Full Parity Roadmap: Robin-Sparkless vs PySpark¶
A phased plan to achieve full API and behavioral parity between robin-sparkless and Apache PySpark. Based on GAP_ANALYSIS_PYSPARK_REPO.md, ROBIN_SPARKLESS_MISSING.md, and ROADMAP.md.
Current State (February 2026)¶
| Area | Robin-Sparkless | PySpark | Gap |
|---|---|---|---|
| Functions | ~295+ implemented | ~415 | ~120 (many are aliases or param-name mismatches) |
| DataFrame methods | ~80+ (Phase D: view, corr/cov, aliases, stubs) | ~95 | ~15 |
| DataFrameReader | spark.read().option/options/format/load/table/csv/parquet/json | 12+ methods | ~6 (jdbc, orc, text, schema full impl) |
| DataFrameWriter | option/options/partition_by/parquet/csv/json, saveAsTable (in-memory) | 16+ methods | ~9 (bucketBy, insertInto, orc, text) |
| Column methods | Many as module functions | 17 in class | Structural (robin uses F.xxx style) |
| GroupedData | Strong | 10 methods | ~2 |
| SparkSession | Core | 36 methods | ~25 |
| Catalog | dropTempView, listTables, tableExists, dropTable (in-memory) | 27 methods | ~23 (createTable, getTable, etc. stubs) |
| Window | Core | 4 WindowSpec methods | 4 |
Parity fixtures: 201 passing (11 skipped). Target: 200+ for full confidence. Phase-specific tests: make test-parity-phase-a … make test-parity-phase-g; see PARITY_STATUS.md and tests/fixtures/phase_manifest.json.
Phases Overview¶
| Phase | Focus | Est. Effort | Priority |
|---|---|---|---|
| A | Signature alignment (param names) | 2–3 weeks | High |
| B | Missing high-value functions | 3–4 weeks | High |
| C | DataFrameReader / DataFrameWriter parity | 2–3 weeks | High |
| D | DataFrame method gaps | 2–3 weeks | Medium |
| E | SparkSession & Catalog stubs | 1–2 weeks | Medium |
| F | Behavioral alignment (diverges) | 2–3 weeks | Medium |
| G | Parity fixture expansion | 2–3 weeks | High |
| H | Deferred / optional (XML, UDF, streaming) | — | Low |
Phase A: Signature Alignment (2–3 weeks) — COMPLETED¶
Goal: Align parameter names and optional args so existing PySpark code works with minimal changes.
Scope: 205 functions/methods classified as "partial" (same logic, different param names).
| Category | PySpark style | Robin style | Action |
|---|---|---|---|
| Column arg | col |
column |
Add col as alias or primary |
| Numeric args | months, days |
n |
Add PySpark param names |
| Optional args | errMsg=None |
(missing) | Add optional params with defaults |
| Array/struct | cols / *cols |
varargs | Align signatures |
Deliverables (done):
- PyO3 bindings use col and PySpark camelCase param names (errMsg, fromBase, dayOfWeek, etc.)
- Optional params (e.g. assert_true(col, errMsg=None)) with PySpark defaults
- Gap analysis partial count reduced from 205 to 21 (exact: 199).
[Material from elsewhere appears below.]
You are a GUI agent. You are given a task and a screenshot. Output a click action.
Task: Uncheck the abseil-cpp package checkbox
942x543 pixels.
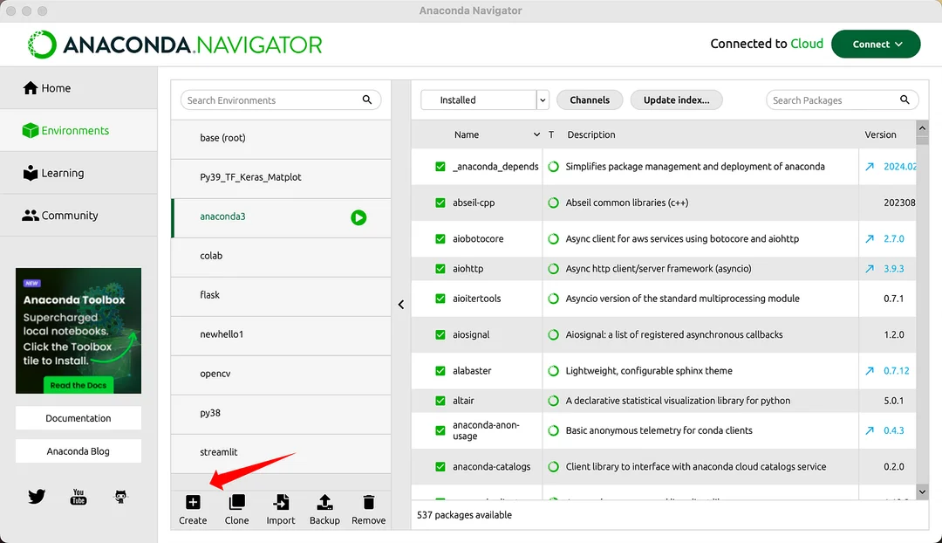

See GAP_ANALYSIS_PYSPARK_REPO.md
- Enhanced extract_robin_api_from_source.py parses #[pyo3(signature=...)] for accurate comparison
- make gap-analysis-runtime target added for introspection-based gap analysis
- Default normalization in gap analysis (0/'0', None/'None') for fair comparison
- PyO3 signatures: bround(scale=0), locate(pos=1), btrim(trim=None), from_unixtime(format=None), overlay(len=-1)
- PySpark param renames: conv(fromBase, toBase), convert_timezone(sourceTz, targetTz, sourceTs), sha2/shift_left/shift_right(numBits), months_between(roundOff), next_day(dayOfWeek), like/ilike(escapeChar), parse_url(partToExtract), assert_true/raise_error(errMsg), json_tuple(*fields), regexp_extract_all(str, regexp), make_timestamp(years, months, ...)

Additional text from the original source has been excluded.